WASHINGTON: The Milky Way’s star-birthing frenzy peaked 10 billion years ago, but our Sun was a late boomer, not forming until roughly 5 billion years ago, according to one of the most detailed galaxy surveys yet. Astronomers found that galaxies like our Milky Way underwent a stellar “baby boom,” churning out stars at a prodigious rate, about 30 times faster than today.
Our Sun, however, is a late “boomer,” researchers said. By that time the star formation rate in our galaxy had plunged to a trickle. However, the Sun’s late appearance may actually have fostered the growth of our Solar System’s planets, research-ers said. Elements heavier than hydrogen and helium were more abundant later in the star-forming boom as more massive stars ended their lives early and enriched the galaxy with material that served as the building blocks of planets and even life on Earth.
Astronomers don’t have baby pictures of our Milky Way’s formative years to trace the history of stellar growth so they studied galaxies similar in mass to our Milky Way, found in deep surveys of the universe.
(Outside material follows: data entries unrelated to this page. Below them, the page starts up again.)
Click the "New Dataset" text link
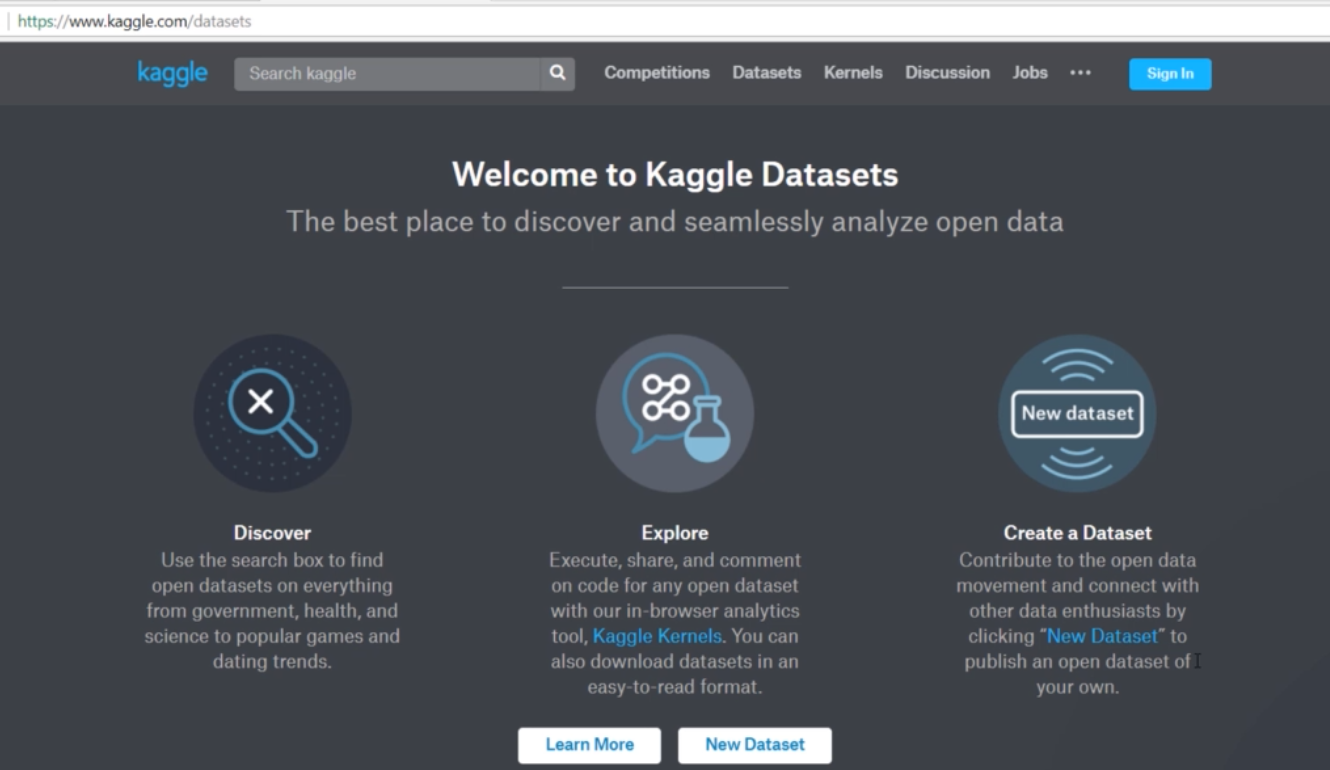The width and height of the screenshot is (1330, 770). click(x=1102, y=636)
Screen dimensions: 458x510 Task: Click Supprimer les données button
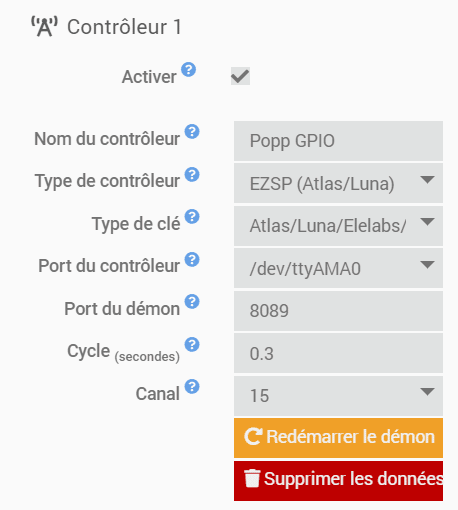[x=338, y=481]
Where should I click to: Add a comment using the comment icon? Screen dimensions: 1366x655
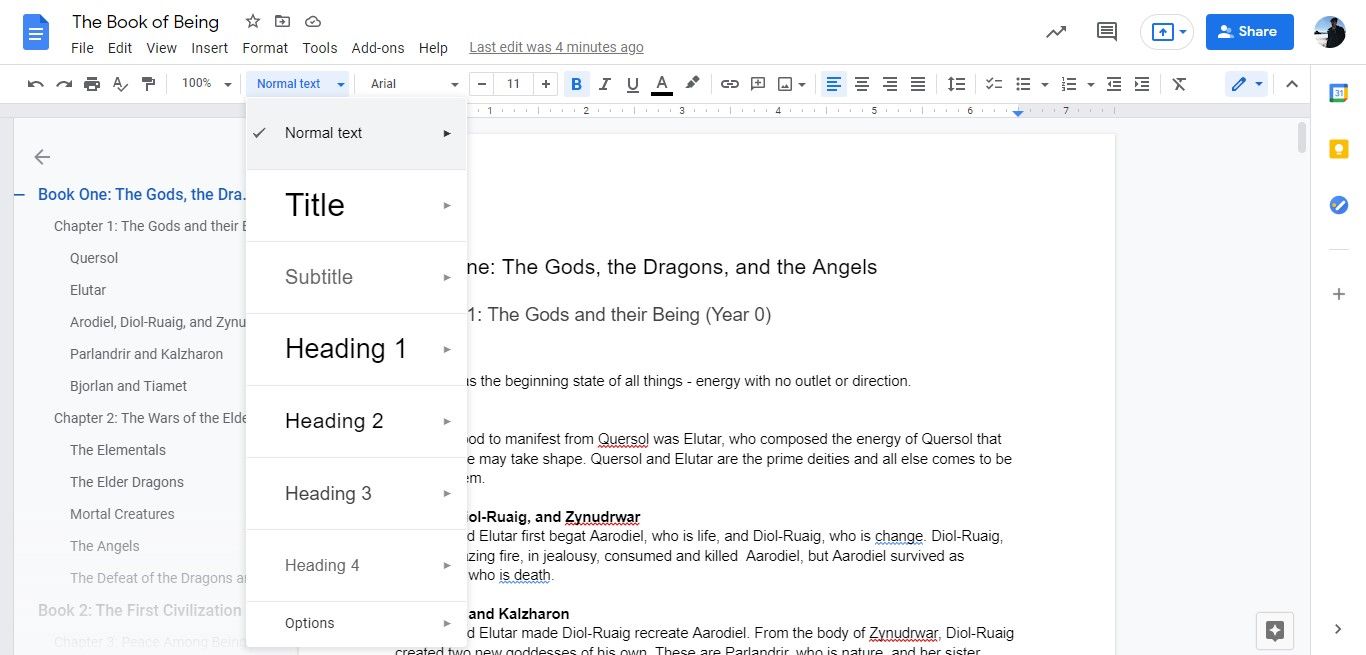(757, 84)
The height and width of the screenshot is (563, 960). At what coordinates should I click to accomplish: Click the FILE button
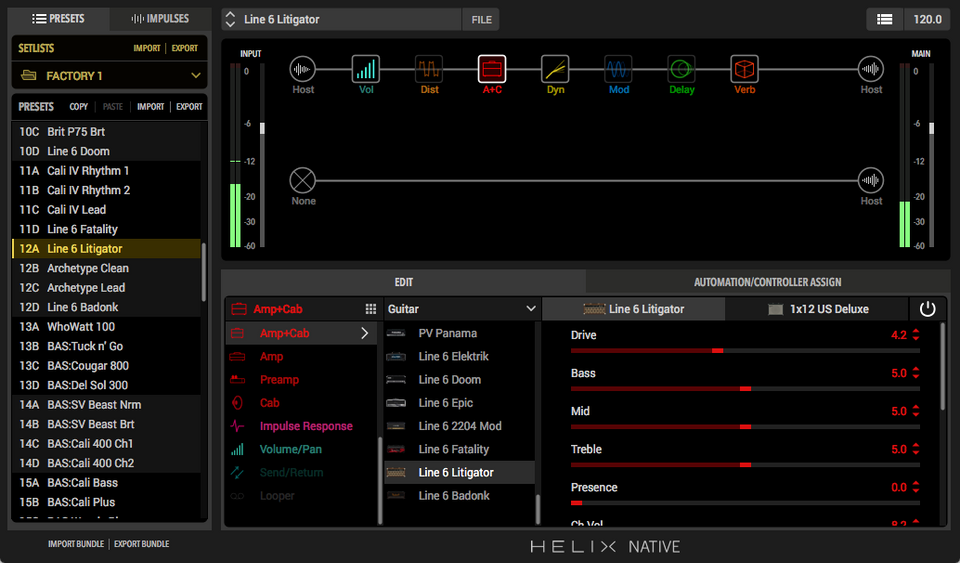481,20
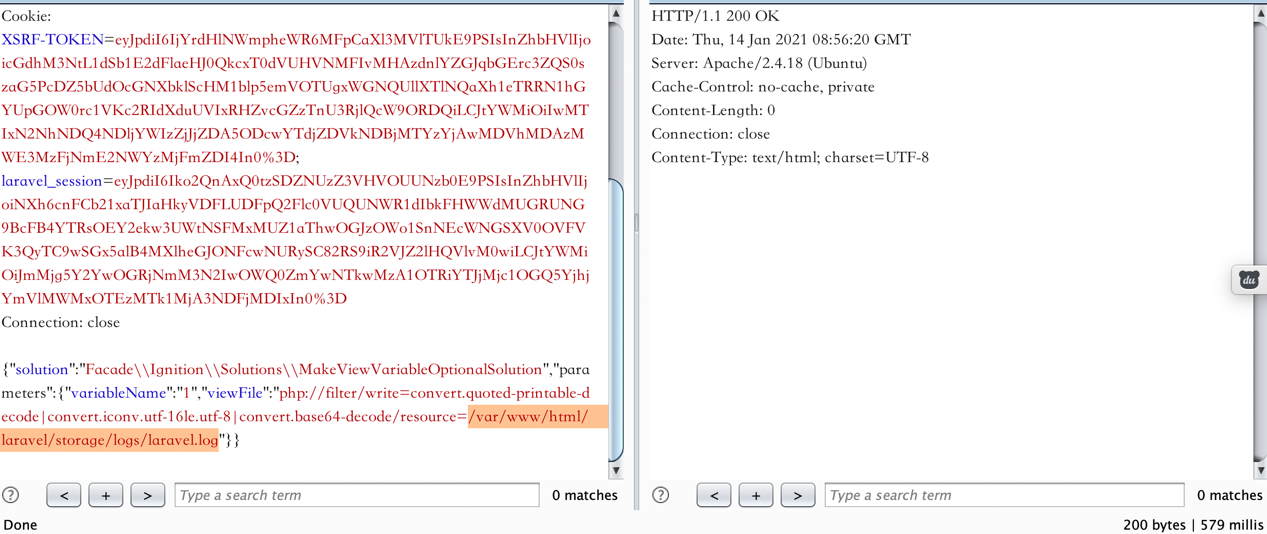Click the plus button in response search bar

756,495
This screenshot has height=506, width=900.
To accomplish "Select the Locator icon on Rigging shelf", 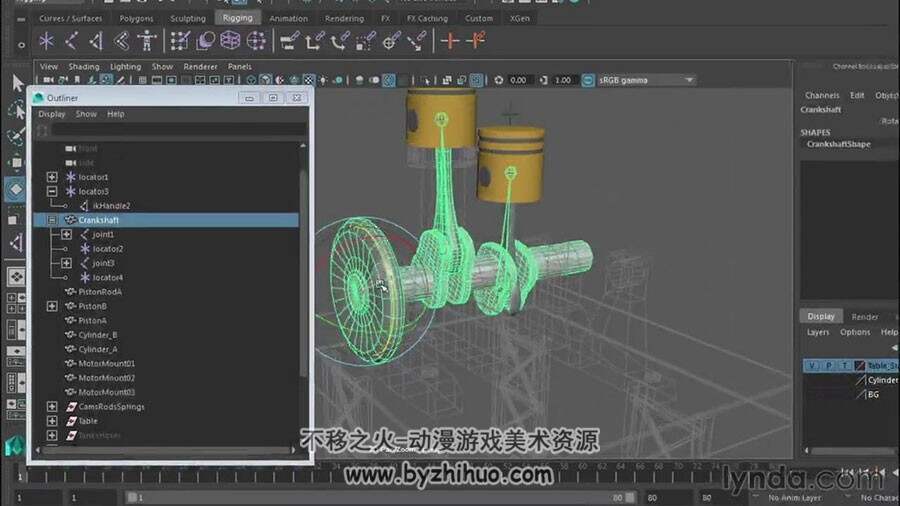I will 46,41.
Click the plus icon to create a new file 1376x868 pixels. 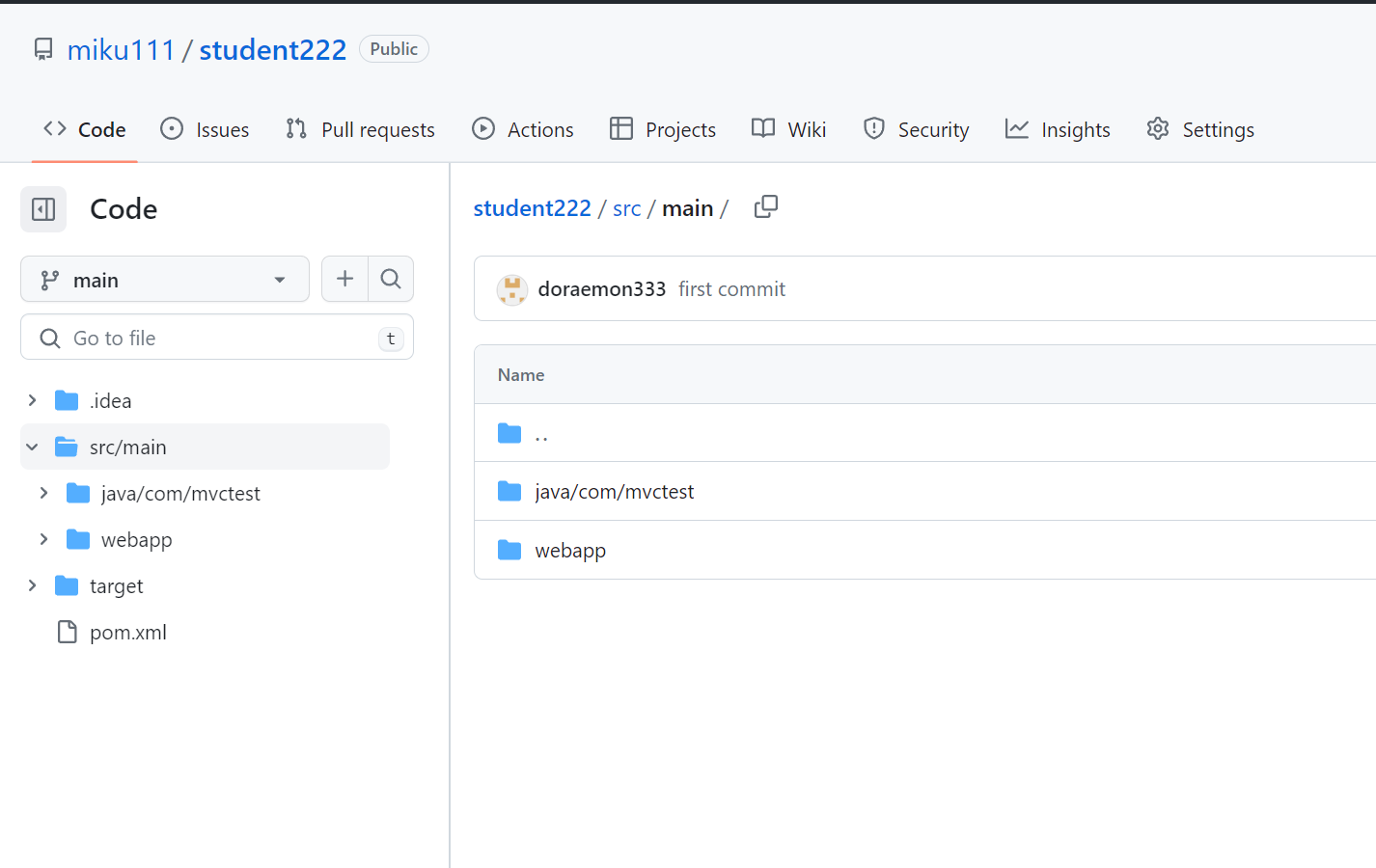coord(344,278)
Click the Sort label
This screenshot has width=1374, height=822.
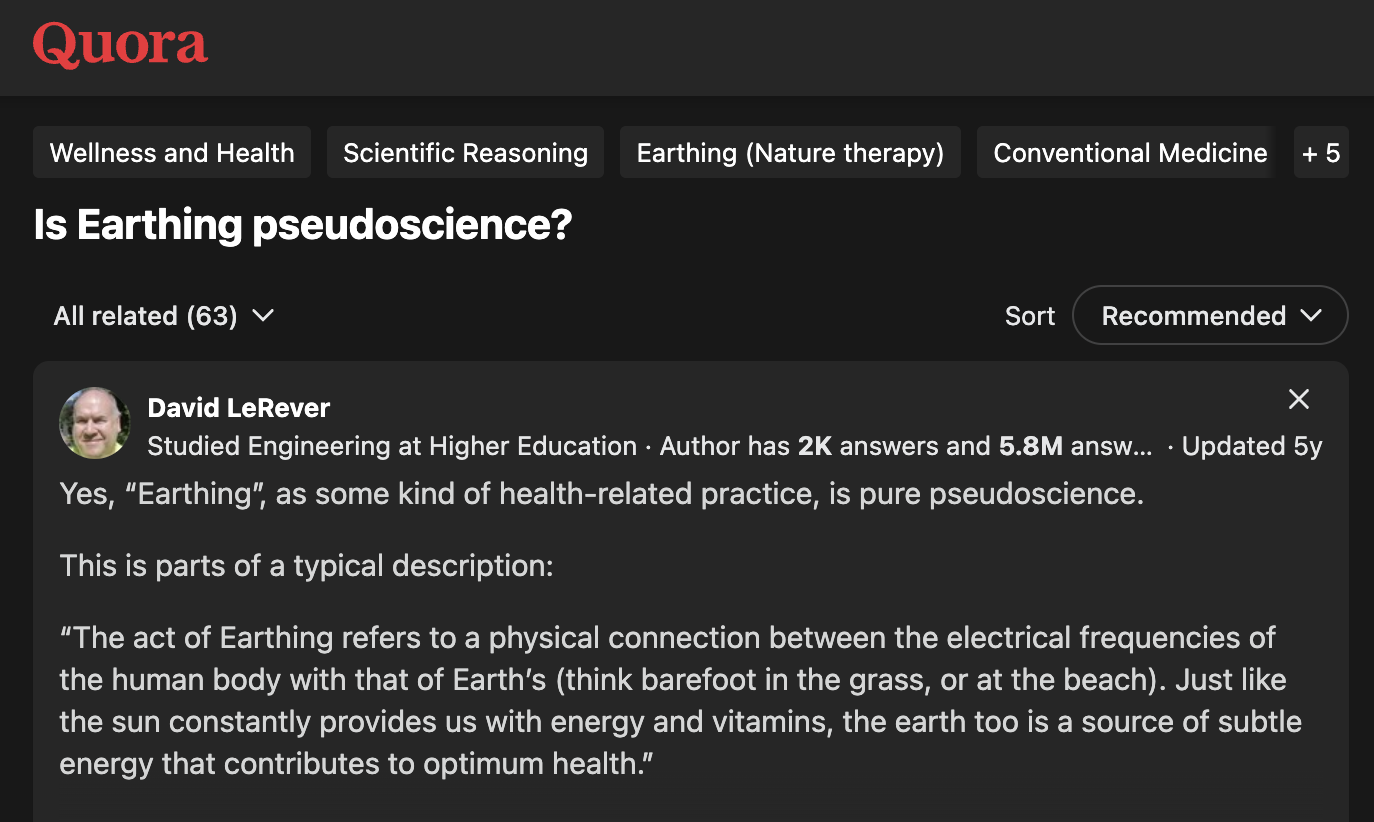pyautogui.click(x=1030, y=316)
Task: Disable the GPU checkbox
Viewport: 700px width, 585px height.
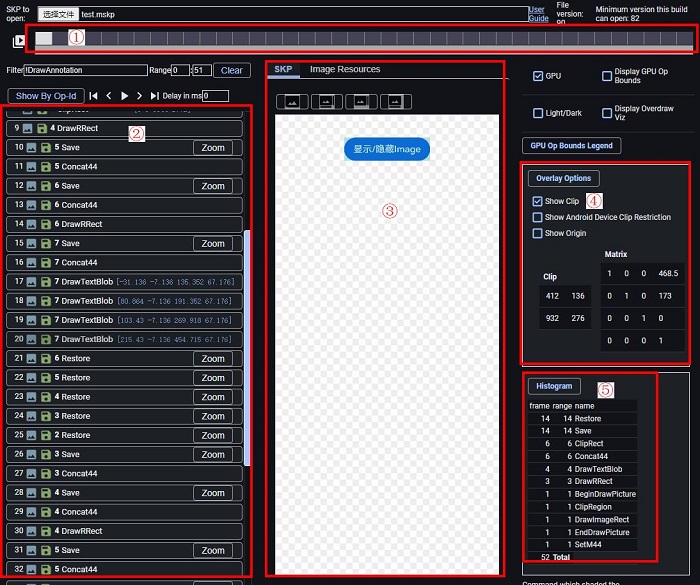Action: (x=538, y=76)
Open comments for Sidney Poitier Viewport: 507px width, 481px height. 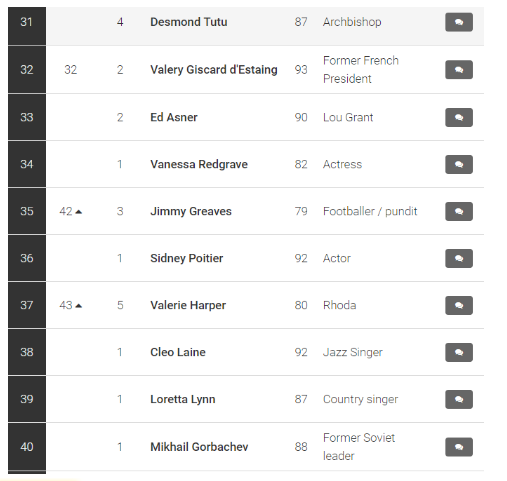point(459,258)
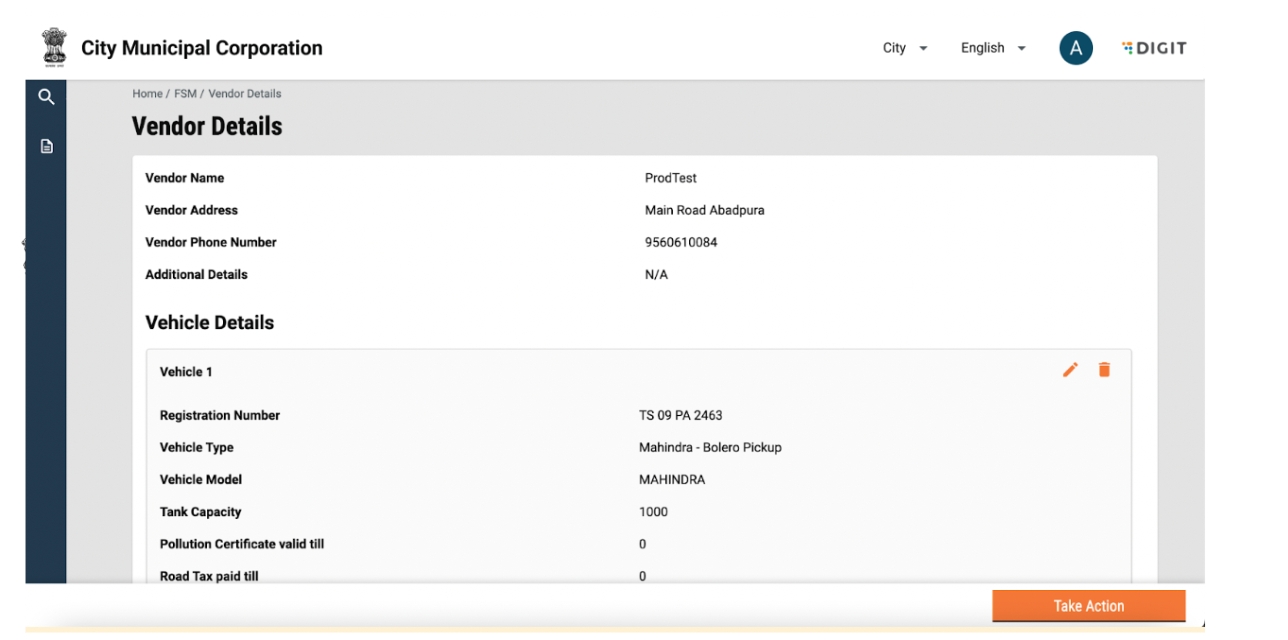Viewport: 1288px width, 640px height.
Task: Click the City Municipal Corporation title
Action: click(x=202, y=48)
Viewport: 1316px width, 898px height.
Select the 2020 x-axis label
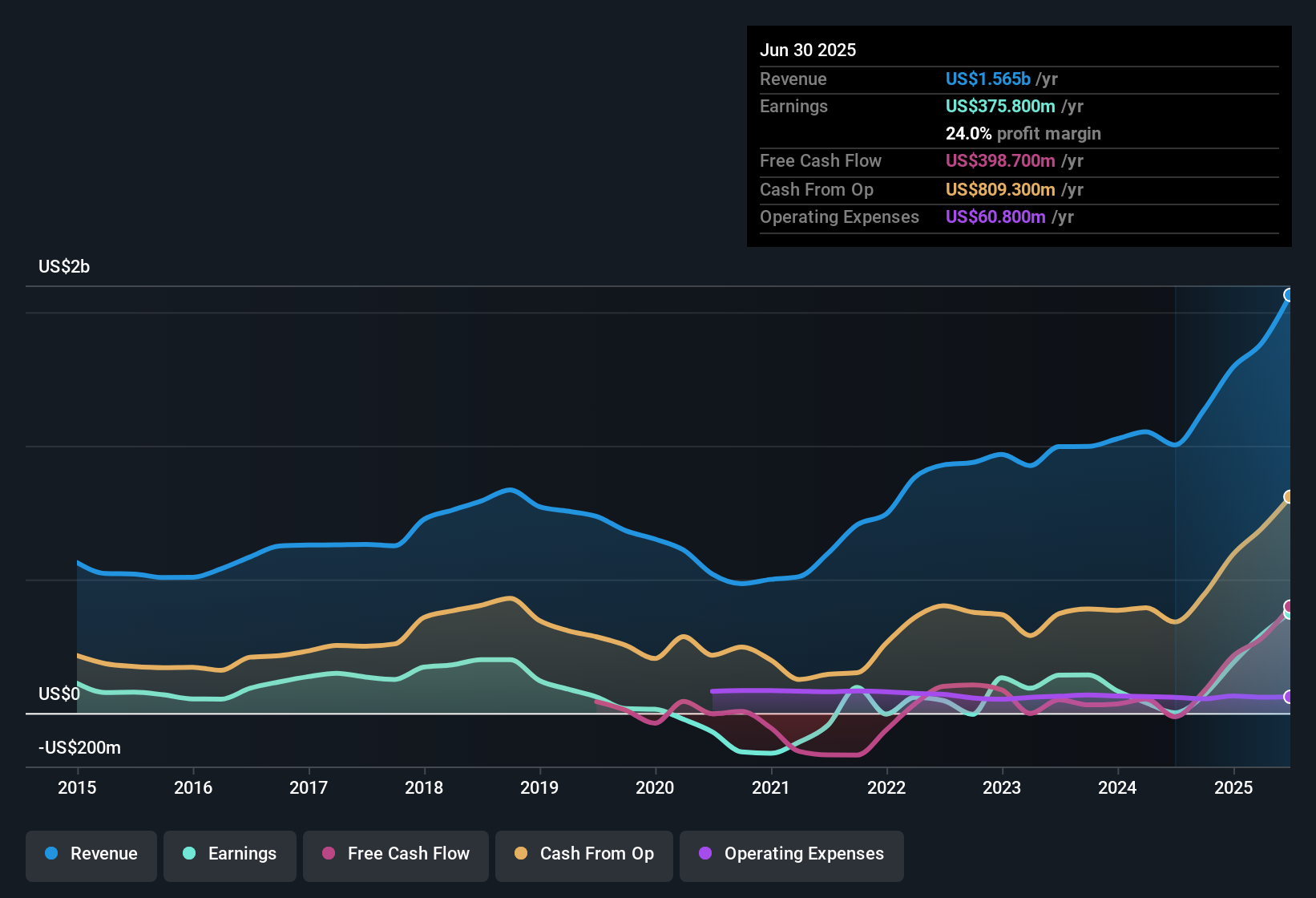(x=655, y=787)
The farther into the universe astronomers look, the further back in time they are seeing, because starlight from long ago is just arriving at Earth now. From those surveys, stretching back in time more than 10 billion years, researchers assembled an album of images containing nearly 2,000 snapshots of Milky Way-like galaxies. The new census provides the most complete picture yet of how galaxies like the Milky Way grew over the past 10 billion years into today’s majestic spiral galaxies.